第一步：用SEPT9片段作为甲基化分析片段，并将SEPT9嵌入PUC57中，得到PCST9DNA；

第二步：对PCST9DNA进行甲基化处理，得到甲基化处理后的PCST9DNA；

第三步：将甲基化处理后的PCST9DNA以及未甲基化的PCST9DNA进行双内切酶消化，经过甲基化处理的PCST9DNA无法被HhaI和BstUI内切酶识别而保持完整的DNA双链，未甲基化的PCST9DNA则被HhaI和BstUI内切酶识别并完全消化；

第四步：对甲基化处理后的PCST9DNA通过聚合酶链反应扩增出双链DNA产物；

第五步：用玻璃管纳米孔传感器对双链DNA产物进行分析。

2.根据权利要求1所述的限制性内切酶与纳米孔检测结合对DNA的甲基化方法，其特征在于：所述第三步中的双内切酶消化包括以下内容：将足够数量的甲基化与未甲基化PCST9DNA各自加入到20μL包含1×rCutSmartbuffer，10UofBstUIand20UofHhaI，然后在37℃和60℃各孵育1小时。

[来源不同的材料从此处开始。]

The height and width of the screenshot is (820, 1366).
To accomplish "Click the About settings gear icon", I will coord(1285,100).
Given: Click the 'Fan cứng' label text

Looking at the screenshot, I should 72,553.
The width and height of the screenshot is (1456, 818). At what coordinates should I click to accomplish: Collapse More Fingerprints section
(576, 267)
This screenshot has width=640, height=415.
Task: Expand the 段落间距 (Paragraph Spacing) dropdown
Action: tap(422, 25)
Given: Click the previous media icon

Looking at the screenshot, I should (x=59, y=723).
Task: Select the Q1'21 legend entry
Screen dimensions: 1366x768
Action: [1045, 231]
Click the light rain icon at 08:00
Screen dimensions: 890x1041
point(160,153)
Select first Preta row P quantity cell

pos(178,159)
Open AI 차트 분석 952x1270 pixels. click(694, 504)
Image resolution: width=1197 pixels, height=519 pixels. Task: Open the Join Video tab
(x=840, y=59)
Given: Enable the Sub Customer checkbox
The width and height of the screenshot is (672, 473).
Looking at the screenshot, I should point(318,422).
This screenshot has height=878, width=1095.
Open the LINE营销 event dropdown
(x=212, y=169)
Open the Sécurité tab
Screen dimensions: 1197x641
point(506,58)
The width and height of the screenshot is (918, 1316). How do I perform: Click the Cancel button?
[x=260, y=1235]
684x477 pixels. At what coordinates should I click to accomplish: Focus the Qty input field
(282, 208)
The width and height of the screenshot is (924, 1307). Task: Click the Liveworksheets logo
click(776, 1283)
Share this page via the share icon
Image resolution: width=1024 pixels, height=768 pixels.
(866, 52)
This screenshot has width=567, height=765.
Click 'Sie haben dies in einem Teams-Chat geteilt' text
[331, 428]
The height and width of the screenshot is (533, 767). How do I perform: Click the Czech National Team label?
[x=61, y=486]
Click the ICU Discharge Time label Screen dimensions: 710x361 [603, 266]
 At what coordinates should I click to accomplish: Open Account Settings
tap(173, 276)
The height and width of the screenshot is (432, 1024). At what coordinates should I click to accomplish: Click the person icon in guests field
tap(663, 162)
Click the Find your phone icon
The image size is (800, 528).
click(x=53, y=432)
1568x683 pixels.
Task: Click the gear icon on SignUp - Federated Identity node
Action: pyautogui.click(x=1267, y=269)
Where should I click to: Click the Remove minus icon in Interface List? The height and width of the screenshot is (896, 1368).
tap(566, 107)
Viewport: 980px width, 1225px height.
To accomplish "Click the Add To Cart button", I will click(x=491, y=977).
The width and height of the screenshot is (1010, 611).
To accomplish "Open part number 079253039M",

3.根据权利要求2所述的限制性内切酶与纳米孔检测结合对DNA的甲基化方法，其特征在于：所述rCutSmartbuffer包括50mM醋酸钾、20mM氨基甲烷醋酸盐、10mM醋酸镁以及100μg·mL-1重组白蛋白，PH为7.9。

4.根据权利要求1所述的限制性内切酶与纳米孔检测结合对DNA的甲基化方法，其特征在于：所述聚合酶链反应包括以下类容：5μL正向引物和反向引物与2×PCRMasterMix混合后，加入5μL甲基化处理后的PCST9DNA，最后添加10μL无酶水至总反应体系为50μL。

5.根据权利要求4所述的限制性内切酶与纳米孔检测结合对DNA的甲基化方法，其特征在于：所述2×PCRMasterMix包括25μL扩增酶，反向引物为5μM。